Requirements for highly maneuverable missiles and precision-guided bombs come from real-world threats and experience. Boxoffice II, for example, addresses known USAF deficiencies as compared with threat missiles, namely the Russian-built AA-11 Archer. Requirements for highly accurate GPS-based guidance systems can be traced to experiences in the Gulf War. Whatever the source of requirements, however, the advance of technology behind these weapons seems unrelenting.

"After I graduated from the Fighter Weapons School and went on to become a test pilot," says Col. Walker, "one of the test engineers asked me, Why is it that whenever engineers develop something new, you operators always want us to do more?' I replied that the engineers have yet to satisfy our requirements. Every fighter pilot wants four things: invulnerability, invisibility, omniscience, and home-on protoplasm weapons. Until the engineers can give us those four things, we'll always want more."

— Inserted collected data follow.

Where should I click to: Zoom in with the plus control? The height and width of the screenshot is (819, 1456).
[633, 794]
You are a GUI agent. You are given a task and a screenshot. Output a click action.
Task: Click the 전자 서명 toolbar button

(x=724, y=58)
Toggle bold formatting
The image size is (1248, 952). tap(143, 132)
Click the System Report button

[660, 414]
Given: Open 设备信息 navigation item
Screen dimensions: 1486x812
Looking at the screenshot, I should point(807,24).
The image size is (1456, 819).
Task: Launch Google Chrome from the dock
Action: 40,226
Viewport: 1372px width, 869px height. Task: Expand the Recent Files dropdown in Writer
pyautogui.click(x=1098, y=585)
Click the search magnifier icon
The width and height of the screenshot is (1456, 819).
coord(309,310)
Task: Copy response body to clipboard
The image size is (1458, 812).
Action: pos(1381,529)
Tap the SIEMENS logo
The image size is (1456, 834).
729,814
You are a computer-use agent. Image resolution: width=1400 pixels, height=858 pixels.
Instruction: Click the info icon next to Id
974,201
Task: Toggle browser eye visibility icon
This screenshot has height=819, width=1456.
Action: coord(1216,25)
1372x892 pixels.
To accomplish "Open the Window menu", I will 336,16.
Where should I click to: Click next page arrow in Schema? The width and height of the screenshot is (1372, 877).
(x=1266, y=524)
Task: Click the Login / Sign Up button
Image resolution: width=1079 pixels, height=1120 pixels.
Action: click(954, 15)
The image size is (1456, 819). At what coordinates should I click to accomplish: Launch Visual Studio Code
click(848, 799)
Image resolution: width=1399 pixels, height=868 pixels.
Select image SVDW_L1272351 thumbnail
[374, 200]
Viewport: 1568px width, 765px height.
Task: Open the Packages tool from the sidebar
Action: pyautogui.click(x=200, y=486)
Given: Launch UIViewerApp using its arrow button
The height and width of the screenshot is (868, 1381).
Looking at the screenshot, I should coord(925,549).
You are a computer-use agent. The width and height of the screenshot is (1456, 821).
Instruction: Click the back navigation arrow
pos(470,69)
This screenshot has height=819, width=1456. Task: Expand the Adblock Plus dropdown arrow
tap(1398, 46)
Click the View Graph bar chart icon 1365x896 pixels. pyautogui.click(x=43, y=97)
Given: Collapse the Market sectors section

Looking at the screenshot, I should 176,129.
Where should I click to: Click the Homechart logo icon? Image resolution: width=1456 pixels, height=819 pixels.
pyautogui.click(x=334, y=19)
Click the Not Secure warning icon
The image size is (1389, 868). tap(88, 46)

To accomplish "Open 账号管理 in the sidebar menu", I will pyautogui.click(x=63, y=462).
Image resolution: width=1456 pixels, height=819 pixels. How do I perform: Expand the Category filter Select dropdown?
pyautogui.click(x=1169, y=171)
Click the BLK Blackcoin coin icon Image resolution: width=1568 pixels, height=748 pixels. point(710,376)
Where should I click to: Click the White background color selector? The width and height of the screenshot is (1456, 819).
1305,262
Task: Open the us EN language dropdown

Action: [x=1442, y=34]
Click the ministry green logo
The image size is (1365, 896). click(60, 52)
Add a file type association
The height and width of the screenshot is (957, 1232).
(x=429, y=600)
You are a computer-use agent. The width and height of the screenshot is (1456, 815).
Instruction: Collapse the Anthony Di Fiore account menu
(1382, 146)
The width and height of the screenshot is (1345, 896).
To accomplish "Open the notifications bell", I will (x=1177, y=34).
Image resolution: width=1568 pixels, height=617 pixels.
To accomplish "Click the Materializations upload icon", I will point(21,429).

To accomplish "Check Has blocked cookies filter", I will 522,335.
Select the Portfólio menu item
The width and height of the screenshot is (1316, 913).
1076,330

Weapons In Work at the 39th FTS
DWS-24, an air-to-ground munitions dispenser, is made by a subdivision of Deutsche Aerospace. The unpowered dispenser is released during high-speed, low-level flight and flies autonomously to a target where it releases submunitions over an area up to 350 meters wide and 1,000 meters long. Several European countries are interested in the program. The 39th is currently evaluating a GPS guidance system and high-altitude launches for the weapon.

ASRAAM, the advanced short-range air-to-air missile, is being developed by British Aerospace. The infrared-guided off-boresight missile is a candidate for the next generation AIM-9.

JDAM, the joint direct attack munition, is being developed for the US Air Force and Navy. It will be a highly accurate, all-weather conventional bomb with its own inertial guidance system. The weapon will likely use technology demonstrated in the EDGE program, which is featured in the main article. JDAM is scheduled to be fielded in the 1997-1998 timeframe.

CBU-97, also called the sensor-fuzed weapon, is a cluster munition that releases ten submunitions on parachutes at about 150 feet above the ground. Each submunition dispenses forty target-sensing projectiles over a large number of ground targets, like tanks and armored personnel carriers. The 39th FTS is performing lot acceptance tests on the initial production run.

Wind-Corrected Munitions Dispenser, a kit with an inertial guidance system and steerable fins, will be attached to current cluster munitions. The kit improves the standoff performance of the CBUs by correcting for wind drift after drops from high altitudes. The kit is still in the early development stages.

JSOW, joint standoff weapon, is a modular, low-cost glide weapon developed for the US Air Force and Navy. The weapon can carry several different submunitions, warheads, nonlethal payloads, and terminal sensors. It also allows for different modes of propulsion.

HTS, a targeting system for the high-speed antiradiation missile, is currently fielded by several units flying the Block 50 F-16. The system is a super-sensitive receiver that detects, classifies, and ranges threats and passes the information to the HARM missile and to displays in the cockpit. The 39th FTS is working on software updates for the system as well as on a modem for transferring information from HTS-equipped aircraft to non-HTS aircraft.

PIDS 3, the pylon integrated dispenser system, is a Danish weapons pylon similar to a MAU-12. The pylon has a blister in the back that contains compartments for chaff or flare dispensers. It is being tested for the Air National Guard.

British Bomb Rack, a dispenser for dropping BDU-33 practice bombs, is a replacement for the SUU-20. The new rack uses a compressed gas instead of pyrotechnic charges to eject bombs. The rack is finishing operational tests on the F-16 and has flown in compatibility tests on the F-15E and F-111.

DSU-33, an inexpensive radar-based bomb fuze, is designed to replace more expensive radar fuzes in the curent inventory.

ALR-56M, a radar-warning receiver, evaluates threat radar and sends information to the ALE-47, which automatically dispenses flare and chaff accordingly.